+++ INPUT DATA
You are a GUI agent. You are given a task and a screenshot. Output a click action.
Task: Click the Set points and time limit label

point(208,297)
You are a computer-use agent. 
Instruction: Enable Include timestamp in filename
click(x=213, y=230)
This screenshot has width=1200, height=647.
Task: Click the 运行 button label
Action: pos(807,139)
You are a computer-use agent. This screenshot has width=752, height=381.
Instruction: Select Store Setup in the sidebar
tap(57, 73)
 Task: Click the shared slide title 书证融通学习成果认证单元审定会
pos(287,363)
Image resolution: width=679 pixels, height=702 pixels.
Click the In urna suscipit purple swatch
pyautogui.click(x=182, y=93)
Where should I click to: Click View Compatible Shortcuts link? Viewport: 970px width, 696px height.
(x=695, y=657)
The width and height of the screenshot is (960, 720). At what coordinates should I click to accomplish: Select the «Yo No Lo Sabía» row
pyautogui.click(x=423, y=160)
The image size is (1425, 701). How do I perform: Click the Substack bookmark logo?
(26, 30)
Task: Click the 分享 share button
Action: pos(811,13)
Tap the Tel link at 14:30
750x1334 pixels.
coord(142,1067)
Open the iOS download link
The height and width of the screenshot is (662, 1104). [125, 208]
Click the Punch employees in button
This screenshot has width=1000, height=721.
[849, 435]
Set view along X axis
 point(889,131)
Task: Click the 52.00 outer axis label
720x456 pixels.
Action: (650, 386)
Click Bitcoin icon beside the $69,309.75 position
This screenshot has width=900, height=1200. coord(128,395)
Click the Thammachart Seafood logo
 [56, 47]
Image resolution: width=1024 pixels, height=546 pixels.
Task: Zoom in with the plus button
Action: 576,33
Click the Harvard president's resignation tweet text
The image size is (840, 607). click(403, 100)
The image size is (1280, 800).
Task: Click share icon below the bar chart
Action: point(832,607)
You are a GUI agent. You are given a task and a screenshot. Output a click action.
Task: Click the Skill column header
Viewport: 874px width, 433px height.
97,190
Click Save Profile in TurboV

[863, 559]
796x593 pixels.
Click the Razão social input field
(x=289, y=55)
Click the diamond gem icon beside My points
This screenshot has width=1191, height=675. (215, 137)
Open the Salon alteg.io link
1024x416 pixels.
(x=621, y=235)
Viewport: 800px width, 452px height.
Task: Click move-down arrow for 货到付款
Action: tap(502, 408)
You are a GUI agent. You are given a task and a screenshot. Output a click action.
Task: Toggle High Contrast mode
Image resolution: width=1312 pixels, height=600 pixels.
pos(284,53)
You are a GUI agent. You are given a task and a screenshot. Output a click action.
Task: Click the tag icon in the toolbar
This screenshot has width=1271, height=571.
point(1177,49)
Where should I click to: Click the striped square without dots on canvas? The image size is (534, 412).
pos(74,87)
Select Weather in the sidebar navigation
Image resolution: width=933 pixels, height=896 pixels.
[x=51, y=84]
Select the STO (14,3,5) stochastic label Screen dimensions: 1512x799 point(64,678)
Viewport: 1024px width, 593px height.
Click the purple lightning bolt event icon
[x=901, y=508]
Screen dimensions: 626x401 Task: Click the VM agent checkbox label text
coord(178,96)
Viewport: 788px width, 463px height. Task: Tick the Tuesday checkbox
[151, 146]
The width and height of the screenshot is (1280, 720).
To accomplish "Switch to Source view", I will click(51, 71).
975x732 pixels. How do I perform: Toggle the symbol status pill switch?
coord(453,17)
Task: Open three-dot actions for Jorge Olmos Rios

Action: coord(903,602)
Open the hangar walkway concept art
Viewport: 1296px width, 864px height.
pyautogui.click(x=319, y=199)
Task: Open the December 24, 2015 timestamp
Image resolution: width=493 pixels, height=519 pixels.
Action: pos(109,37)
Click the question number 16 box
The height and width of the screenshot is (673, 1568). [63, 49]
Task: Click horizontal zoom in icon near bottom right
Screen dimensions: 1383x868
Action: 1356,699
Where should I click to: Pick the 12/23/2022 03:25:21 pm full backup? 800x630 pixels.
++++++
Return the listing above in its entirety, word for word.

You are a GUI agent. You are given a task and a screenshot. Output a click action.
Task: Click the Set points and time limit label

point(208,297)
You are a computer-use agent. 
Instruction: Enable Include timestamp in filename
click(x=213, y=230)
This screenshot has width=1200, height=647.
Task: Click the 运行 button label
Action: pos(807,139)
You are a computer-use agent. This screenshot has width=752, height=381.
Instruction: Select Store Setup in the sidebar
tap(57, 73)
 Task: Click the shared slide title 书证融通学习成果认证单元审定会
pos(287,363)
Image resolution: width=679 pixels, height=702 pixels.
Click the In urna suscipit purple swatch
pyautogui.click(x=182, y=93)
Where should I click to: Click View Compatible Shortcuts link? Viewport: 970px width, 696px height.
(x=695, y=657)
The width and height of the screenshot is (960, 720). At what coordinates should I click to accomplish: Select the «Yo No Lo Sabía» row
pyautogui.click(x=423, y=160)
The image size is (1425, 701). How do I perform: Click the Substack bookmark logo?
(26, 30)
Task: Click the 分享 share button
Action: pos(811,13)
Tap the Tel link at 14:30
750x1334 pixels.
coord(142,1067)
Open the iOS download link
The height and width of the screenshot is (662, 1104). [125, 208]
Click the Punch employees in button
This screenshot has width=1000, height=721.
[849, 435]
Set view along X axis
 point(889,131)
Task: Click the 52.00 outer axis label
720x456 pixels.
Action: (650, 386)
Click Bitcoin icon beside the $69,309.75 position
This screenshot has width=900, height=1200. coord(128,395)
Click the Thammachart Seafood logo
 [56, 47]
Image resolution: width=1024 pixels, height=546 pixels.
Task: Zoom in with the plus button
Action: 576,33
Click the Harvard president's resignation tweet text
The image size is (840, 607). click(403, 100)
The image size is (1280, 800).
Task: Click share icon below the bar chart
Action: point(832,607)
You are a GUI agent. You are given a task and a screenshot. Output a click action.
Task: Click the Skill column header
Viewport: 874px width, 433px height.
97,190
Click Save Profile in TurboV

[863, 559]
796x593 pixels.
Click the Razão social input field
(x=289, y=55)
Click the diamond gem icon beside My points
This screenshot has width=1191, height=675. (215, 137)
Open the Salon alteg.io link
1024x416 pixels.
(x=621, y=235)
Viewport: 800px width, 452px height.
Task: Click move-down arrow for 货到付款
Action: tap(502, 408)
You are a GUI agent. You are given a task and a screenshot. Output a click action.
Task: Toggle High Contrast mode
Image resolution: width=1312 pixels, height=600 pixels.
pos(284,53)
You are a GUI agent. You are given a task and a screenshot. Output a click action.
Task: Click the tag icon in the toolbar
This screenshot has width=1271, height=571.
point(1177,49)
Where should I click to: Click the striped square without dots on canvas? The image size is (534, 412).
pos(74,87)
Select Weather in the sidebar navigation
Image resolution: width=933 pixels, height=896 pixels.
[x=51, y=84]
Select the STO (14,3,5) stochastic label Screen dimensions: 1512x799 point(64,678)
Viewport: 1024px width, 593px height.
Click the purple lightning bolt event icon
[x=901, y=508]
Screen dimensions: 626x401 Task: Click the VM agent checkbox label text
coord(178,96)
Viewport: 788px width, 463px height. Task: Tick the Tuesday checkbox
[151, 146]
The width and height of the screenshot is (1280, 720).
To accomplish "Switch to Source view", I will click(51, 71).
975x732 pixels. How do I perform: Toggle the symbol status pill switch?
coord(453,17)
Task: Open three-dot actions for Jorge Olmos Rios

Action: coord(903,602)
Open the hangar walkway concept art
Viewport: 1296px width, 864px height.
pyautogui.click(x=319, y=199)
Task: Open the December 24, 2015 timestamp
Image resolution: width=493 pixels, height=519 pixels.
Action: pos(109,37)
Click the question number 16 box
The height and width of the screenshot is (673, 1568). [63, 49]
Task: Click horizontal zoom in icon near bottom right
Screen dimensions: 1383x868
Action: 1356,699
Where should I click to: Pick the 12/23/2022 03:25:21 pm full backup? 800x630 pixels.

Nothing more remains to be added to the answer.